2. L'« indifférence » des chercheurs publics
La question de l'insuffisante valorisation économique du potentiel scientifique représenté par la recherche publique française a donné lieu à des travaux récents et d'excellente qualité. Il ne sera donc pas utile de s'étendre ici trop longuement. Les principales étapes de la réflexion ont été marquées par :
- un rapport de la Cour des comptes de 1996 sur la politique de valorisation des établissements publics de recherche ;
- le rapport de mission de M.Henri GUILLAUME sur la technologie et l'innovation, remis en mars 1998 ;
- l'adoption de la loi du 12 juillet 1999 sur l'innovation et la recherche.
Pour schématiser -et au risque de caricaturer des situations en réalité très diverses à cet égard 50 ( * ) - , plusieurs phénomènes se conjuguent traditionnellement pour ne pas faire du dépôt du brevet un enjeu ou un objectif pour un chercheur public :
- l'absence d' intéressement financier des inventeurs publics aux résultats de l'innovation ;
- l'évaluation des chercheurs sur la seule base de leurs publications dans des revues scientifiques internationales, indépendamment de la valorisation de leurs inventions ;
- l'absence, dans certains organismes de recherche, mais plus encore au sein des universités , d'une part de politique claire en matière de valorisation et d'autre part de compétences (en droit civil ou en droit de la propriété industrielle, notamment) pour la rédaction des contrats de collaboration et notamment la fixation du régime de propriété des résultats, d'exploitation industrielle et commerciale ou de prise en charge de la contrefaçon ;
- le régime de la « nouveauté absolue » du système des brevets en Europe, toute divulgation, via Internet, une publication ou une intervention lors d'un colloque ruinant la possibilité d'un dépôt de brevet ultérieur.
Sur tous ces sujets, des réformes et réflexions ont été lancées par les gouvernements successifs 51 ( * ) . Il semble que la culture évolue, mais à un rythme lent.
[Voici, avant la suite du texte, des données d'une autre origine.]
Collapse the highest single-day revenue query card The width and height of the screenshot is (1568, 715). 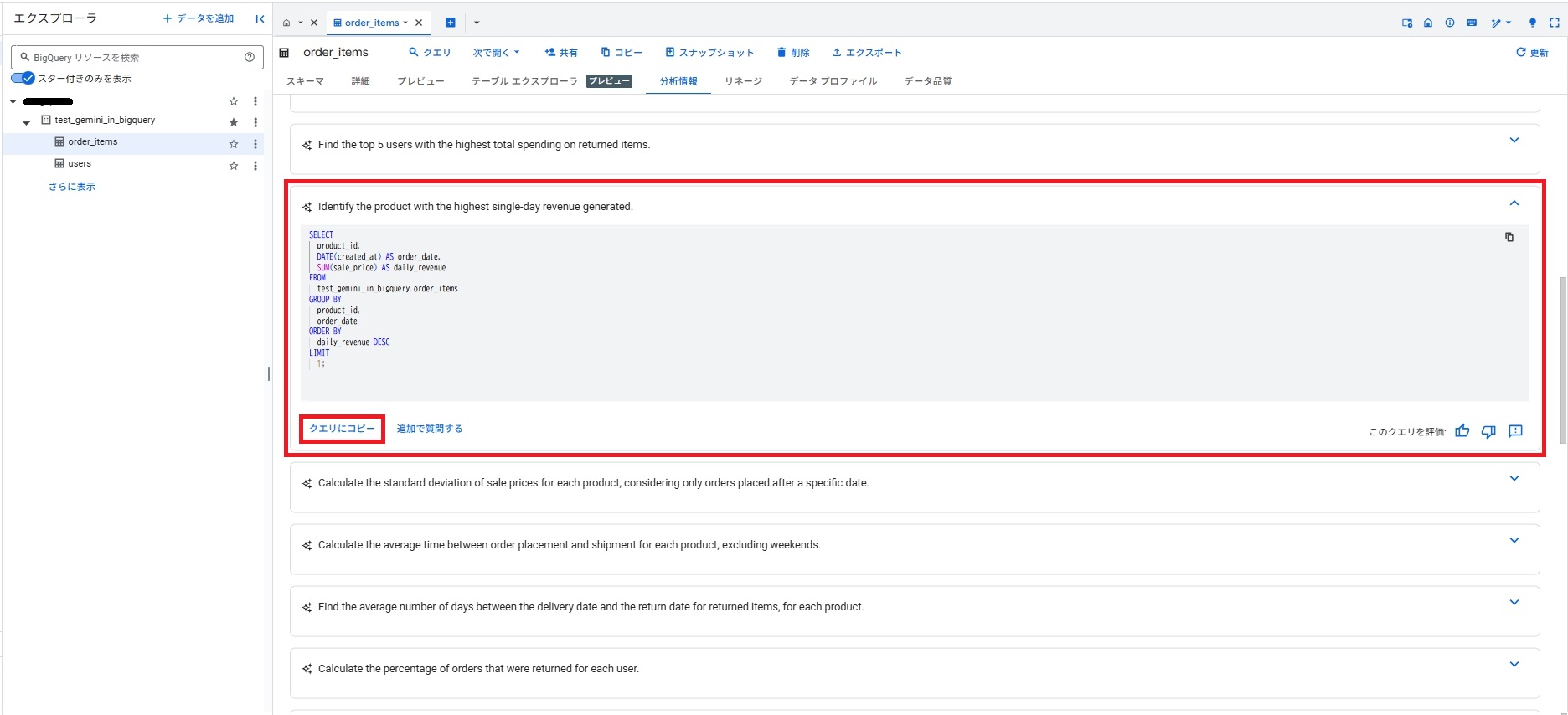(1514, 203)
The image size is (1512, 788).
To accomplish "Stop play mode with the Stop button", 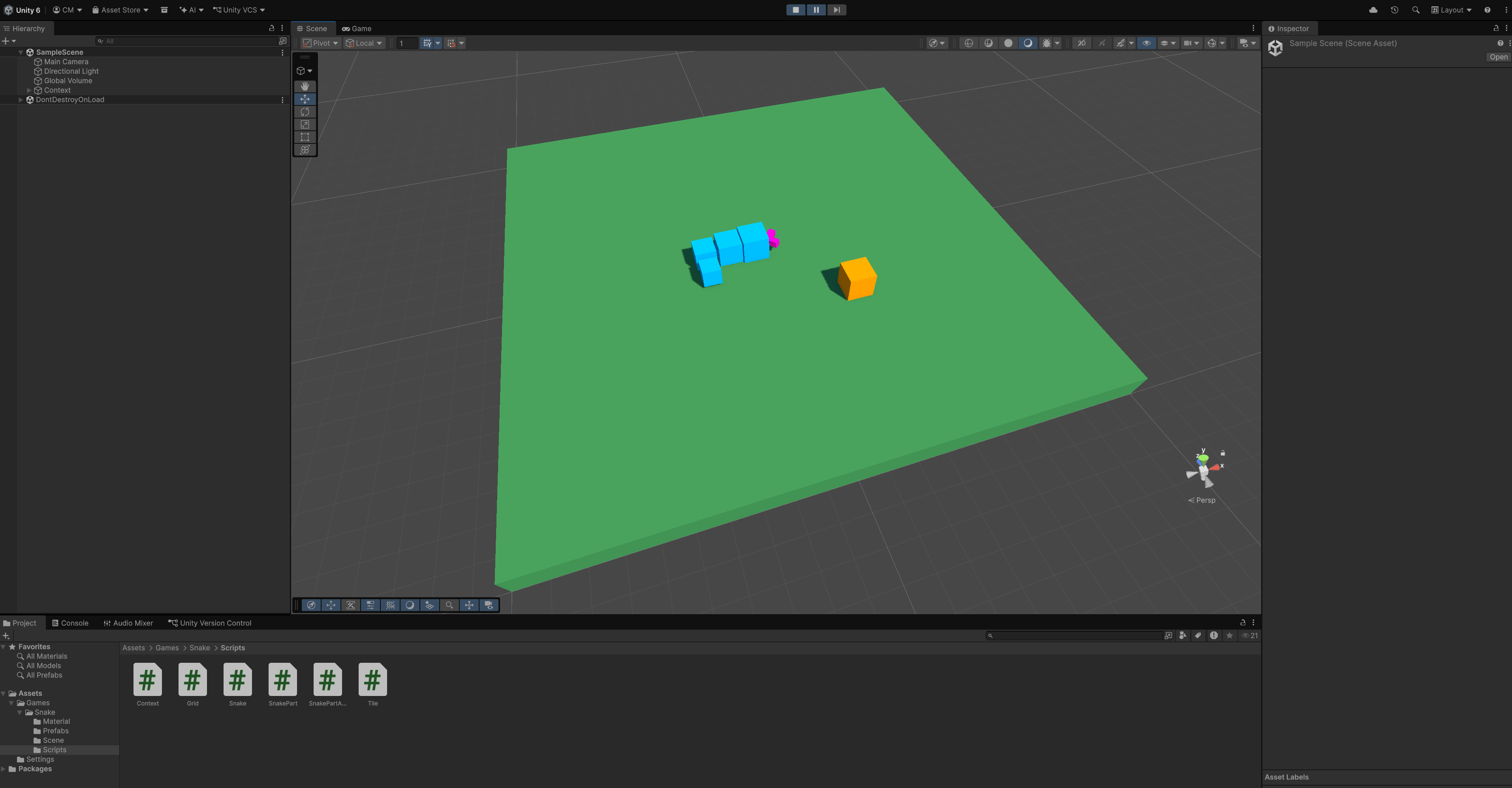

Les personnes entendues par votre rapporteur ont ainsi estimé que persistait une faible connaissance de la problématique de la propriété industrielle au sein de la recherche publique, même si cette sensibilité est très inégale (les universités étant les moins mobilisées). Certains estiment par ailleurs que les outils mis en place pour changer cet état de fait sont perfectibles : le système d'intéressement financier des chercheurs au dépôt des brevets, mis en place en 1996 et élargi en 2001, par exemple, laisserait encore planer des incertitudes, notamment quant au mode de calcul de ces rémunérations.
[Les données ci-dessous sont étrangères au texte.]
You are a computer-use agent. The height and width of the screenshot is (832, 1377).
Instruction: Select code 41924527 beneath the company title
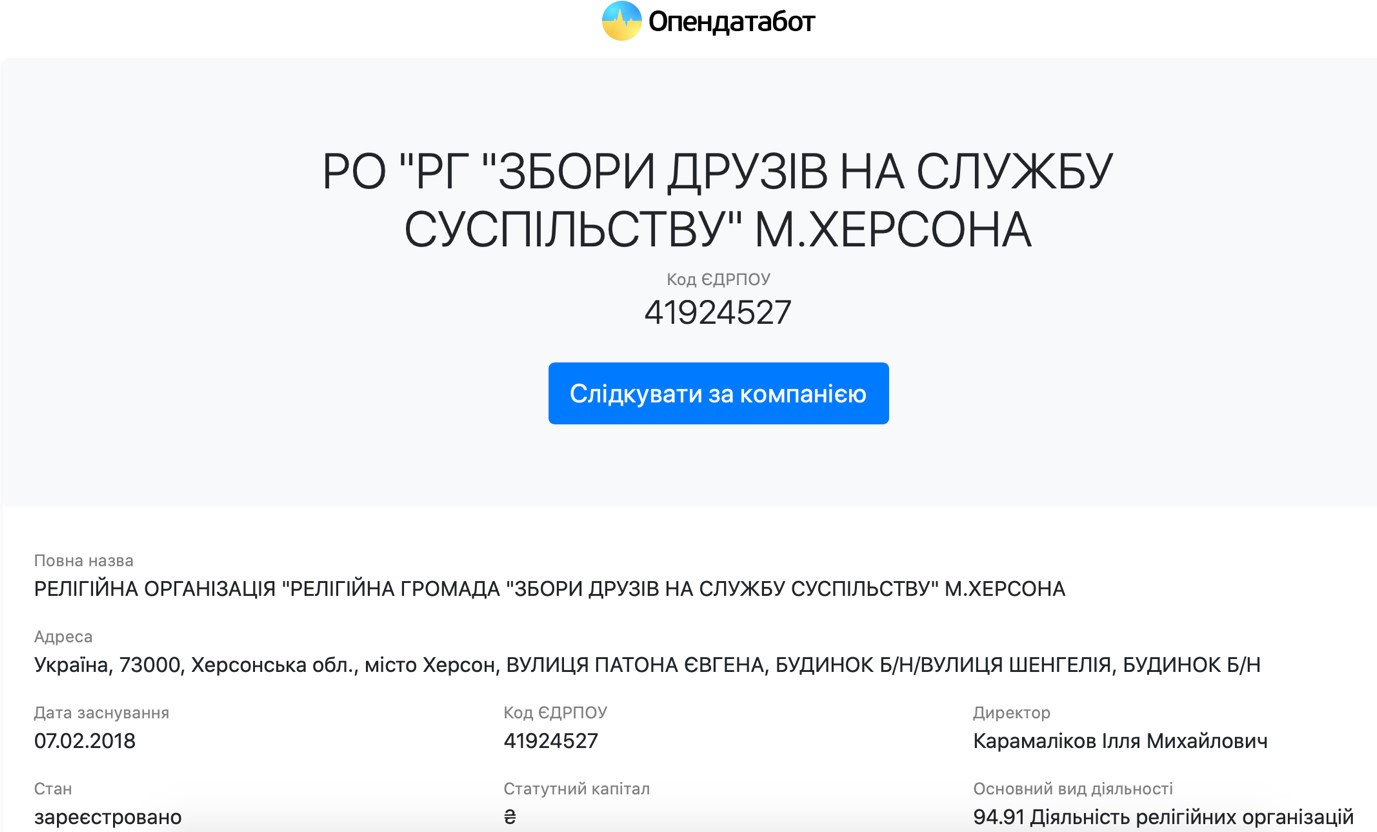718,313
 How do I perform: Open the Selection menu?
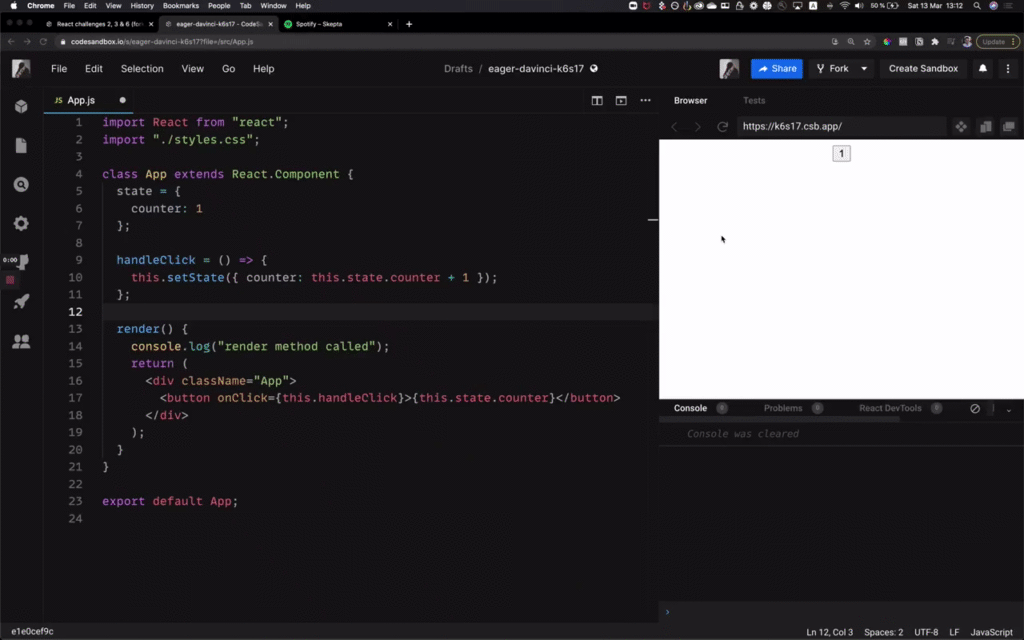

En outre, il semble que dans la pratique, les chercheurs soient toujours évalués sur la base de leurs publications dans des revues scientifiques internationales à comité de lecture, du type de « Science » ou « Nature », le dépôt de brevet n'ayant pas encore été réellement intégré comme critère d'évaluation par la communauté des chercheurs . Le brevet reste souvent incompris, certains chercheurs estimant qu'il ne relève pas du secteur public d'être profitable économiquement, d'autres cernant mal l'intérêt de la propriété industrielle. Enfin, le brevet peut être perçu comme une contrainte pour un chercheur, en ce qu'il oriente sa recherche ou requiert de lui des précautions supplémentaires en termes de divulgation de ses travaux. Face à ces contraintes, les contreparties à retirer d'un dépôt de brevet ne sont pas toujours bien identifiées. Il arrive que le dépôt de brevet intéresse plus l'organisme de recherche que le chercheur lui-même car il est, pour l'organisme, une source potentielle de revenus, au travers des licences.
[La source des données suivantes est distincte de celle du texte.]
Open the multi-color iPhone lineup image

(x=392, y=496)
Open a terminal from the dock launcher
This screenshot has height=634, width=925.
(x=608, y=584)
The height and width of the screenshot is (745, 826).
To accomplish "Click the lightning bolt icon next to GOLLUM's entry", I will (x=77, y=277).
* 50 Certains organismes de recherche comme le CNRS, le CEA, l'INSERM, l'INRIA etc... ont déjà une politique active de valorisation, parfois portée par une filiale ou une cellule spécifique.
* 51 Outre les rapports officiels déjà cités, M. Alain GALLOCHAT a rédigé sur ce sujet précis un rapport aussi complet qu'intéressant à la demande de M. Claude ALLÈGRE, ministre chargé de la recherche.